▸ Work instructions
Identify every line in the records below that contains the word "last", and reproduce each one.

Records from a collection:
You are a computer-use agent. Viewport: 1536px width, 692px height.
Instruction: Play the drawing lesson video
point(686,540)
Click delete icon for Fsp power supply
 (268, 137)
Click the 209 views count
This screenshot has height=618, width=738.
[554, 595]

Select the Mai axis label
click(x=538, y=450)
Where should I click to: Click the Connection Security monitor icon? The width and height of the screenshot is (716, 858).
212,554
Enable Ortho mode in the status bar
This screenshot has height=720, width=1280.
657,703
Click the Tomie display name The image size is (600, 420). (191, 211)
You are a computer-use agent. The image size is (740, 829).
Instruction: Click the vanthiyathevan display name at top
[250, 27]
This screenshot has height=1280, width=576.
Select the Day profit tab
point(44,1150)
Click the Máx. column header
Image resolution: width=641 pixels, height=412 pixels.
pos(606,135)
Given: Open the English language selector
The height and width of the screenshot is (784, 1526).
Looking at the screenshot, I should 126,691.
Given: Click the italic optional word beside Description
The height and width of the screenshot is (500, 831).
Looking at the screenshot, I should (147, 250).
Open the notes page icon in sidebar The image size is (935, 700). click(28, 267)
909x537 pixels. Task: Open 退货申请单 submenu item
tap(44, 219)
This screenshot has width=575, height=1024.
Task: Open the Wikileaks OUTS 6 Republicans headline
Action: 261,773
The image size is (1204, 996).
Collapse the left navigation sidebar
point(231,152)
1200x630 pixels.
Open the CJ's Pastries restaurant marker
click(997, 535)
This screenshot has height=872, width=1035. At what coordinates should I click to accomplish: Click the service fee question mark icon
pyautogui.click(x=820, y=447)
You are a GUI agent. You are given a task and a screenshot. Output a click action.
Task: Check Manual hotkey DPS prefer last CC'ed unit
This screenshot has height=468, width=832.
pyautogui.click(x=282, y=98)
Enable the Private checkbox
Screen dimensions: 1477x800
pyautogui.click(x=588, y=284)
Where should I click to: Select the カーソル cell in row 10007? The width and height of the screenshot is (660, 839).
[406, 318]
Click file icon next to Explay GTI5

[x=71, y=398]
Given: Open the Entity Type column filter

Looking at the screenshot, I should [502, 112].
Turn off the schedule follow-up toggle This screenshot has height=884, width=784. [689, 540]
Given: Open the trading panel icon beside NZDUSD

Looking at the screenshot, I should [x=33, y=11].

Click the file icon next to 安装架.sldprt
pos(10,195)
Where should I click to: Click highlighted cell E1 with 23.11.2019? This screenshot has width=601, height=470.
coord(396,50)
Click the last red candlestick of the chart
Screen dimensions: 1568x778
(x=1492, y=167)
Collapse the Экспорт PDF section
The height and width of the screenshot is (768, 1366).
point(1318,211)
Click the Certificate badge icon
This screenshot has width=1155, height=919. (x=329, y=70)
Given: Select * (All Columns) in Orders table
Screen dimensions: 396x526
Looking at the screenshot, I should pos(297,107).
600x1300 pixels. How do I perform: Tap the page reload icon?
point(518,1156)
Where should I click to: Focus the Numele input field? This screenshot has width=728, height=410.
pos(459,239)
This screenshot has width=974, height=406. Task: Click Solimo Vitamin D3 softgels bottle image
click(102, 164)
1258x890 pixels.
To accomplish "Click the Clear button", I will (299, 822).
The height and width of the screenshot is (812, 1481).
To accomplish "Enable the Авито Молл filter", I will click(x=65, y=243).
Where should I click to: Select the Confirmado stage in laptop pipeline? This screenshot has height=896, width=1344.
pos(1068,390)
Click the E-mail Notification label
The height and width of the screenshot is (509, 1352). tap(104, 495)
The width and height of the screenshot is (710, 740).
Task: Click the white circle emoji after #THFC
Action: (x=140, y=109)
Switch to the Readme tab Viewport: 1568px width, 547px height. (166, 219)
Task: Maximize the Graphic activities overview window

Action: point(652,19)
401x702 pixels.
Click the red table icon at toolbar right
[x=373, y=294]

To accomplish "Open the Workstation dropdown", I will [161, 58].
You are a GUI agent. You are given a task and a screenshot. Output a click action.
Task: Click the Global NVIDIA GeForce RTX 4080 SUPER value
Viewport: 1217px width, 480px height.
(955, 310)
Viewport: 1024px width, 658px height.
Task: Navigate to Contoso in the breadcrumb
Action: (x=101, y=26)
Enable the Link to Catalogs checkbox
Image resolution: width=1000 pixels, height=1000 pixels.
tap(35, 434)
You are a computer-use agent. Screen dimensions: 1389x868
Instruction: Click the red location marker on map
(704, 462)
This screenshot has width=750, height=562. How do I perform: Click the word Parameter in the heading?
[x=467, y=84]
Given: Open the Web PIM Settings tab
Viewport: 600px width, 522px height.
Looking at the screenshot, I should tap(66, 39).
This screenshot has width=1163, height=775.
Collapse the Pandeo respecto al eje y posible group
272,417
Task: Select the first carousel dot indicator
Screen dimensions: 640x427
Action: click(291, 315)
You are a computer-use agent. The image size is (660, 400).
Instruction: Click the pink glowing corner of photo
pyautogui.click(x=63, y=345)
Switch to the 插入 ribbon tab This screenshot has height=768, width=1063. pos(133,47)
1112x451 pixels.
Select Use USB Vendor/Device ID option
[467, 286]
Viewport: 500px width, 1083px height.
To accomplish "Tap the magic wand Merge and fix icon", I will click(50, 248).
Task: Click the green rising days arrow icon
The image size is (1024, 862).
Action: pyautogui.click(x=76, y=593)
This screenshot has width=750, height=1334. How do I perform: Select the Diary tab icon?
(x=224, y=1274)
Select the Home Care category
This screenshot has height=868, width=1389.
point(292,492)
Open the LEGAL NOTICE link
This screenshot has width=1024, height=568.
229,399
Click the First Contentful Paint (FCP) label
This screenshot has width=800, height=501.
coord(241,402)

▸ Task result
Task: Check Manual hotkey DPS prefer last CC'ed unit
Click the last red candlestick of the chart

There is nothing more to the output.